Dataset entries
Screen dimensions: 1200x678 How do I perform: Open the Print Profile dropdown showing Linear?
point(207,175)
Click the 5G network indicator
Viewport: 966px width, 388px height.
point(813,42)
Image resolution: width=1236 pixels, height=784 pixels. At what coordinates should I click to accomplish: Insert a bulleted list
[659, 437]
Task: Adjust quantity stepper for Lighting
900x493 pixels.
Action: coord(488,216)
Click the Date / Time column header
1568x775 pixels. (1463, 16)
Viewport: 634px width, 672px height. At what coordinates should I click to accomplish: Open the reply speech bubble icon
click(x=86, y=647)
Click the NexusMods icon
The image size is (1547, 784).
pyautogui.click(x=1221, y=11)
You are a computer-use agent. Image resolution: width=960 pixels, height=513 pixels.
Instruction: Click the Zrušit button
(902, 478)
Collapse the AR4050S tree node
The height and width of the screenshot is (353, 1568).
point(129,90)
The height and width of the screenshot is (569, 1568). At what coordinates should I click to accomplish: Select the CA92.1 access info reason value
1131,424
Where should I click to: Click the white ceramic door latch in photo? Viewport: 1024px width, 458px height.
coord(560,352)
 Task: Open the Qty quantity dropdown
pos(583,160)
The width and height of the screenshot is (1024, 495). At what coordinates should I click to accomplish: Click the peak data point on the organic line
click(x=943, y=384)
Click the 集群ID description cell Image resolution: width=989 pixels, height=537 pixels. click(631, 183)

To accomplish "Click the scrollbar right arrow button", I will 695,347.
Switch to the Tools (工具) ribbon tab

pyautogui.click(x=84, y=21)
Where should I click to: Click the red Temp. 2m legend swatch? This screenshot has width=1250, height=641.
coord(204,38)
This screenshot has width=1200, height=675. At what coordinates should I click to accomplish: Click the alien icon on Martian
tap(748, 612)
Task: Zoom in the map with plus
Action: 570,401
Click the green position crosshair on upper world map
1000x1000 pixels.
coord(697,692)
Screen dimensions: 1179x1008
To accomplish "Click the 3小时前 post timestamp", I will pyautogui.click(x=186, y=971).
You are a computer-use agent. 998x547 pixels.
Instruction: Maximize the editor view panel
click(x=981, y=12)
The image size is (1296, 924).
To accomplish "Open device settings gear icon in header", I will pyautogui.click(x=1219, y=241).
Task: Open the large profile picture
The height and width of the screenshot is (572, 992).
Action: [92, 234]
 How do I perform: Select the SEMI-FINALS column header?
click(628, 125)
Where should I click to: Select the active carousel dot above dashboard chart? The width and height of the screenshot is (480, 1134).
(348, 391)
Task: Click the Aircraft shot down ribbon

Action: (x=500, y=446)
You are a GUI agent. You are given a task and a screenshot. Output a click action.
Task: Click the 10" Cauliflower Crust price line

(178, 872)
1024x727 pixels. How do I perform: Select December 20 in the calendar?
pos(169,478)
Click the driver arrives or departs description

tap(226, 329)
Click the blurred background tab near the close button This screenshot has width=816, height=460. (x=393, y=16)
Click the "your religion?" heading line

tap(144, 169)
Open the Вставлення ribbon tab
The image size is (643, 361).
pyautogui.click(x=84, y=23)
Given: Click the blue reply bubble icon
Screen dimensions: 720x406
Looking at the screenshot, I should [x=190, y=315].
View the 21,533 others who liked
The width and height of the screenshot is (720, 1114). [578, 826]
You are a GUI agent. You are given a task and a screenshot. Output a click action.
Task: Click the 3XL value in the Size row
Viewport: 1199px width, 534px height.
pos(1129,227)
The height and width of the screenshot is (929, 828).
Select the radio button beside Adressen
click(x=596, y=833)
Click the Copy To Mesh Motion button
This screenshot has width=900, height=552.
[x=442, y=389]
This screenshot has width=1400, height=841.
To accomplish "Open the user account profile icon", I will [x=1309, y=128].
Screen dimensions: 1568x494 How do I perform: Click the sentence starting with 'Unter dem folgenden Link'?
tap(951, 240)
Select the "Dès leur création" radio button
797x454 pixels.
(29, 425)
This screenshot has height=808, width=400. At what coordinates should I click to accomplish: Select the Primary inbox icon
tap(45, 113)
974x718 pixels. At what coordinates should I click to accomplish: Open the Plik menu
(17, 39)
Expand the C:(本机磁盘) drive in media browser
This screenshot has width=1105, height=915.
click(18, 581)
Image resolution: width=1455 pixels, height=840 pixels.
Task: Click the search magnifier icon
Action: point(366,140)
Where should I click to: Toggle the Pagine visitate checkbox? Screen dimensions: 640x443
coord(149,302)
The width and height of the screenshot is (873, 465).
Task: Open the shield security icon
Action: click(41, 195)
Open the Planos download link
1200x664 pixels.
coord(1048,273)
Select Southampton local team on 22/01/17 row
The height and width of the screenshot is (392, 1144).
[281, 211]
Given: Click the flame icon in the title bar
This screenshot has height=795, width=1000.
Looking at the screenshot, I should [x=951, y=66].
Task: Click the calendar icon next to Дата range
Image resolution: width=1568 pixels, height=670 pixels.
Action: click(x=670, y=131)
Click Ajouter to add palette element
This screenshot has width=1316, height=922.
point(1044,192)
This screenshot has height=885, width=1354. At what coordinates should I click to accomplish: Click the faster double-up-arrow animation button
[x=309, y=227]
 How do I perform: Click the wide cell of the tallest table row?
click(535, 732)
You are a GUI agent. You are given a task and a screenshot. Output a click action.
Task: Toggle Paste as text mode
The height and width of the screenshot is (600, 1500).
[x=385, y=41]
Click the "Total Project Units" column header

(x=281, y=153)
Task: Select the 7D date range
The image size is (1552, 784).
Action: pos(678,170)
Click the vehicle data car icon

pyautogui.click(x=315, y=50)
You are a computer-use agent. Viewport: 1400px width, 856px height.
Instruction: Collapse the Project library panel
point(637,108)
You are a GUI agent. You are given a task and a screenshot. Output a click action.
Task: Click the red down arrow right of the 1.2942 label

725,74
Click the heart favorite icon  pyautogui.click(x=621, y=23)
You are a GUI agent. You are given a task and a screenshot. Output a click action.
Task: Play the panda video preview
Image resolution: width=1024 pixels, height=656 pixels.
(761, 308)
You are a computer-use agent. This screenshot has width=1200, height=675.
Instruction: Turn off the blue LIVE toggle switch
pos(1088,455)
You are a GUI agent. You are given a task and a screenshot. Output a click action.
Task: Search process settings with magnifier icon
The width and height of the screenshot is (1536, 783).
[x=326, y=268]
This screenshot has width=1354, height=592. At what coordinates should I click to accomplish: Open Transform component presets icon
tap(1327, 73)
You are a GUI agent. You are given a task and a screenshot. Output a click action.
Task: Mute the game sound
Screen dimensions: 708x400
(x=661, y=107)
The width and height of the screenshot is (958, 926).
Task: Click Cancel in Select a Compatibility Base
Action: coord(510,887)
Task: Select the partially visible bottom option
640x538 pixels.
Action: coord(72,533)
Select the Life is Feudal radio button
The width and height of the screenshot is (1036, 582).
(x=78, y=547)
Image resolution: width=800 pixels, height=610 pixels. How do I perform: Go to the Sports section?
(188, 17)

Exercise requirements:
Each line above that holds the string "range" should be copied and shown.

Solution to this problem:
Task: Click the calendar icon next to Дата range
Task: Select the 7D date range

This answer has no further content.